On Wed, 19 Nov 2003, Peter Chubb wrote:

>
>
>
> Kernwek Jalsl said:
>
> Kernwek> Sorry in case I was not very clear with my
> Kernwek> requirements. With real time interrupt I meant a
> Kernwek> real time task waiting for IO from this interrupt.
> Kernwek> Assume that I have a high priority interrupt and a
> Kernwek> real time task waiting for it. Well followimg are the
> Kernwek> various latencies involved:
> Kernwek> L1- interrupt latency
> Kernwek> L2- hard and soft IRQ completion
> Kernwek> L3 - scheduler latency
> Kernwek> L4 - scheduler completion
>
> Kernwek> L1 is pretty acceptable on Linux.
>
> I've been trying to measure this. On IA64 I'm measuring around
> 2.5microseconds (on a 900MHz machine).
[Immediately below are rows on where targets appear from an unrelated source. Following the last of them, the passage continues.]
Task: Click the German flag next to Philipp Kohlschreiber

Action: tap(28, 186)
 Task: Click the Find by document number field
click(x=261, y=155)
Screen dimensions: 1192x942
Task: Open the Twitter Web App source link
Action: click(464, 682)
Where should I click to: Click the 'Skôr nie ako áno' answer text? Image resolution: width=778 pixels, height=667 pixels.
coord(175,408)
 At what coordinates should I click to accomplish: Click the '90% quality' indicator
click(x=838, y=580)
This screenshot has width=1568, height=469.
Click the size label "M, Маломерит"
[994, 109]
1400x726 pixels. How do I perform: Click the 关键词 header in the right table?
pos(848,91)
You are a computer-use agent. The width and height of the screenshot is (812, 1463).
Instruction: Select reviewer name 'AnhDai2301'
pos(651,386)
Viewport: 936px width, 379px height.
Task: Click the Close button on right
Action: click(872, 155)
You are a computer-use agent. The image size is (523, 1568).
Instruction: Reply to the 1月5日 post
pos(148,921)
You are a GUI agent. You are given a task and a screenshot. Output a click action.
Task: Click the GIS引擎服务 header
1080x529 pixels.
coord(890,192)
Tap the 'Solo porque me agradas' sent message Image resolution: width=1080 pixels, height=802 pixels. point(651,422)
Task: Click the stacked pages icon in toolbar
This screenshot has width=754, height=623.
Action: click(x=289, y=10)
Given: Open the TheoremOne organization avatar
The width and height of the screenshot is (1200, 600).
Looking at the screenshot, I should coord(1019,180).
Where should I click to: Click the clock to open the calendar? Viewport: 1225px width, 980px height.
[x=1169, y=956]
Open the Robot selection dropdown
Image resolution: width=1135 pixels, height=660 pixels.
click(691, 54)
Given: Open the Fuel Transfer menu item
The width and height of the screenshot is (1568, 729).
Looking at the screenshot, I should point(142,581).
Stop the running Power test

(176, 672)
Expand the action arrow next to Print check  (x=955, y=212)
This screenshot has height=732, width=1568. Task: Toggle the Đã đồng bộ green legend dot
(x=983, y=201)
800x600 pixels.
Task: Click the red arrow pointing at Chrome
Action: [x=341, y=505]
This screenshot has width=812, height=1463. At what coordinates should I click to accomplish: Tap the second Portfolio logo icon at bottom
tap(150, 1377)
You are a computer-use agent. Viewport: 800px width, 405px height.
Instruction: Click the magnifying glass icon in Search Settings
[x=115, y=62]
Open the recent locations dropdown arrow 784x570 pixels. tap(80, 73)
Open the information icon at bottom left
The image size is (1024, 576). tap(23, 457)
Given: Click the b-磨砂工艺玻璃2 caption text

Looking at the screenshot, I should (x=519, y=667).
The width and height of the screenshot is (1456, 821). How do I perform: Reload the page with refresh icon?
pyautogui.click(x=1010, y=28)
I personally think that this
> is too big, and could be reduced.


I have a driver which, upon getting an IRQ7 (printer-port interrupt),
just reads the 'paper-out' bit and writes the result to the data-port.
This allows me to toggle the bit and measure the time using a 'scope
and a function generator. The complete time for everything is about
900 nanoseconds on this machine:

processor : 0
vendor_id : GenuineIntel
cpu family : 6
model : 5
model name : Pentium II (Deschutes)
stepping : 1
cpu MHz : 399.568
cache size : 512 KB
fdiv_bug : no
hlt_bug : no
f00f_bug : no
coma_bug : no
fpu : yes
fpu_exception : yes
cpuid level : 2
wp : yes
flags : fpu vme de pse tsc msr pae mce cx8 apic sep mtrr pge mca cmov pat pse36 mmx fxsr
bogomips : 797.90

processor : 1
vendor_id : GenuineIntel
cpu family : 6
model : 5
model name : Pentium II (Deschutes)
stepping : 1
cpu MHz : 399.568
cache size : 512 KB
fdiv_bug : no
hlt_bug : no
f00f_bug : no
coma_bug : no
fpu : yes
fpu_exception : yes
cpuid level : 2
wp : yes
flags : fpu vme de pse tsc msr pae mce cx8 apic sep mtrr pge mca cmov pat pse36 mmx fxsr
bogomips : 797.90


I have to disconnect the network before making the test because
the network driver will hog too much CPU time handling broadcast
messages to make any useful measurments.

Considering that it takes 150 to 200 ns to read/write the printer-
port, I don't think that's too bad.


[SNIPPED...]



Cheers,
Dick Johnson
Penguin : Linux version 2.4.22 on an i686 machine (797.90 BogoMips).
Note 96.31% of all statistics are fiction.